After doing their homework, they were shown to their dorms. Because of the difference in sizes between the various familiars — and apparently many of them enjoyed sleeping in their animal forms — the Familiar dormitories were built in the kind of spaces that would give your average geometry teacher a headache. The front doors were the same as the communal room, varying in sizes and locations. After that, however, things went sort of… sideways. It was one of the first things Jonathan noticed. It was because he was standing on the ceiling. Sarah looked up at him.
“So, where do you want to stay?” she asked, as if one of them being upside down was completely normal. She pointed to her left. “Boys dorms are over there.” She pointed up and to the right. “Familiar dorms up there.” She pointed somewhere behind her. He looked over (under?) her shoulder, and saw a hallway that seemed to curve slightly, while also being completely straight. It hurt his head to look at it. “Individual rooms down there.” She put her hands on her hips. “You won’t be starved for choice, at the very least.”
“Wait,” Jonathan said, and he took a careful step, steadying himself. “Am I the one on the ceiling, or are you?” Sarah cocked her head and gave him a sneaky grin.
“Yes,” she said.
“Fine,” he said, sticking his tongue out, “be that way.

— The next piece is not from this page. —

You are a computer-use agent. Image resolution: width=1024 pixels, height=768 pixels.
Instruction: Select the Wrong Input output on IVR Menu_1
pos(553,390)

So… are the Familiar dorms mixed? That seems… Um…” He blushed slightly, not really wanting to elaborate on why that felt like a really weird idea to him. Sarah raised an eyebrow, daring him to continue. Wisely, he didn’t, instead raising an eyebrow right back and tapping his foot.
“Yes,” Sarah finally said, relenting, “the Familiar Dorms are mixed, but there’s all kinds of spells to keep people from getting up to things.” She walked over to one side of the room, to a winding staircase. As she went up it, the staircase folded in on itself, and Jonathan felt himself go cross-eyed trying to follow it. Then, she was right side up, and standing next to him. “Come on,” she said, “let me show you.”
He followed her to the door, and as they approached, he noticed a little sign next to the door. There was a little paw-mark on it, and a hand symbol with a red line through it. “That’s pretty clear,” he said, and opened the door. Immediately, the floor approached him rapidly. Well, that was also pretty clear. Being in animal form past this door was mandatory, it seemed. Well, he enjoyed being a cat, so there. He enjoyed being Emily again.
“C’mon!” Sarah said, wagging a big fluffy white tail as she walked through the room. There were various alcoves and constructs and large boxes. In many of them, he saw sleeping animals. Large dogs sleeping in what looked like a box filled with pillows. Tiny birds snoring on perches in the rafters. There was a snake curled up into a wicker basket.
“This…” Emily said, looking around. It was all he could manage. The place had simply taken his breath away.
“Close your mouth, catboy, or you’ll catch a fly,” Sarah said with a chuckle, and she pushed his mouth closed with her nose. He hopped backwards in surprise, his tail swishing back and forth, betraying his flustered state. Sarah winked, turned away, and slapped him in the face with her tail. “So yeah, you pick a spot, and that’s where you sleep!” She ran over to a large dog bed and threw herself down. “Come join me!”
Emily blinked and looked around. That wasn’t allowed, was it? But on the other hand, there didn’t seem to be anyone in the room who was going to stop them. He took a few steps forward, jumped and was immediately stopped. He’d been stopped like that once before, a long time ago. It was when his parents had first installed the sliding glass door to their backyard when he was a kid. The invisible barrier he had smacked into went Bowwowwong.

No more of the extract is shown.